With a much sunnier day than predicted, many graduation attendees stopped by the tent to request sunscreen. “However, apart from sunblock and the always-popular ‘need for Band-Aids secondary to shoe trauma’ complaints, we had some genuinely sick patients as well,” Marcoux reports.
“We saw patients of all ages,” Collins says, “from graduates and family members to event staff. We treated people for leg cramps, dehydration, nausea and vomiting, and near syncope—or fainting.”
“This year was busy,” Marcoux agrees. “It was clear that people needed us and appreciated that we were there. I gave a tour of the tent to a man from Purdue who works in the student health center there; he was impressed with how robust it was.”

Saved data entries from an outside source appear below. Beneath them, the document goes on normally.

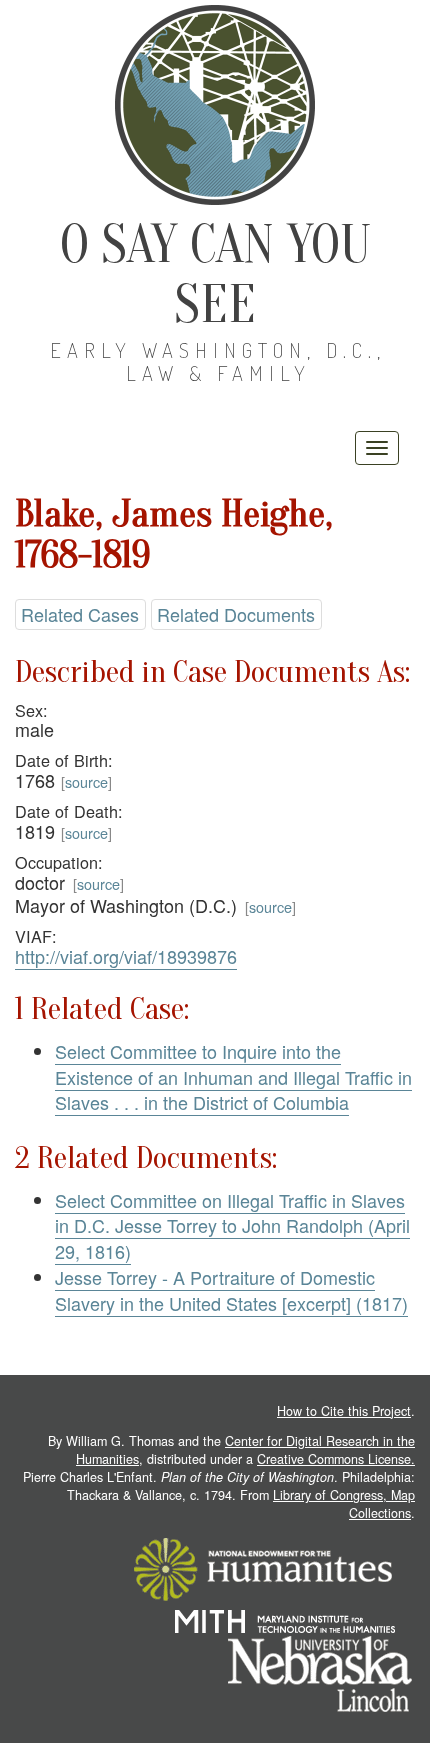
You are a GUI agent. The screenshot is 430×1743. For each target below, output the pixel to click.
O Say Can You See (215, 274)
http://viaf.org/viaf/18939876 (126, 956)
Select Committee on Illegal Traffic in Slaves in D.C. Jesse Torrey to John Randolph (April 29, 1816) (232, 1225)
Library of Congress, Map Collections (344, 1504)
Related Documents (236, 614)
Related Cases (80, 614)
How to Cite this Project (344, 1411)
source (86, 781)
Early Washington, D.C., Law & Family (218, 361)
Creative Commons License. (336, 1459)
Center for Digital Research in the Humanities (245, 1450)
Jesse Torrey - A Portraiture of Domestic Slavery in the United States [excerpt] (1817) (231, 1290)
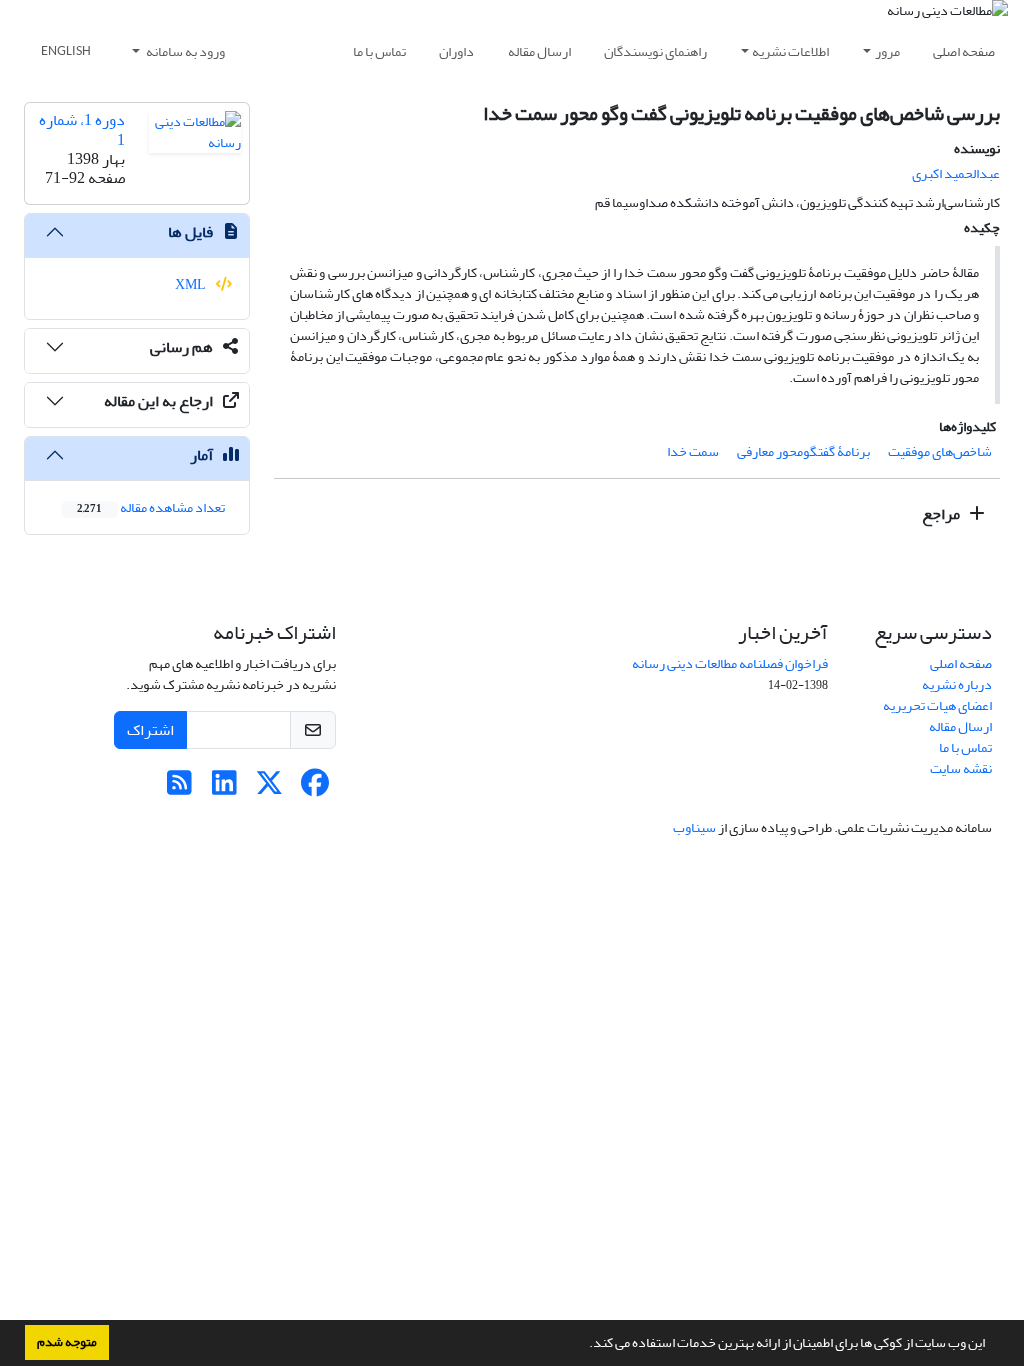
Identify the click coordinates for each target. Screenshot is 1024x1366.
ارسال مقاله (539, 51)
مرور (887, 51)
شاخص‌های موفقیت (940, 451)
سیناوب (694, 827)
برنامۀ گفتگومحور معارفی (803, 451)
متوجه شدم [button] (67, 1342)
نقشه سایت (961, 768)
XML (191, 284)
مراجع (942, 514)
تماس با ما (379, 51)
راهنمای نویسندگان (655, 51)
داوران (456, 51)
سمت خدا (693, 451)
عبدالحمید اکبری (956, 173)
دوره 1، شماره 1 (82, 129)
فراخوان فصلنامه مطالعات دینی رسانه (730, 663)
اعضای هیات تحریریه (937, 705)
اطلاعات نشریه (790, 51)
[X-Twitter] (269, 788)
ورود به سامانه (184, 51)
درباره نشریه (957, 684)
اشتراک (150, 730)
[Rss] (179, 788)
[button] (584, 1345)
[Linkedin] (224, 788)
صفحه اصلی (964, 51)
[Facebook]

But, she notes, there’s always room for improvement. “With every Commencement, we think about additional supplies we might stock or things we might do differently in the future,” she explains, and in that regard, Collins’s fresh set of eyes came in handy. “Having a new doctor in the tent helped us to brainstorm more and come up with some good ideas for next year,” she says.
As for Collins, she came away from her first MIT Commencement “grateful to be included” in such a big day for the community. “The sheer diversity and inclusivity on display was impressive,” she says. She also expressed admiration for her fellow clinicians and the MIT EMS volunteers, most of whom she was meeting for the first time. “Many EMTs told me that working with MIT Medical was their most valuable experience as students at MIT. Witnessing the caring and collaborative support MIT marshals for their students was the most moving part of the event for me.”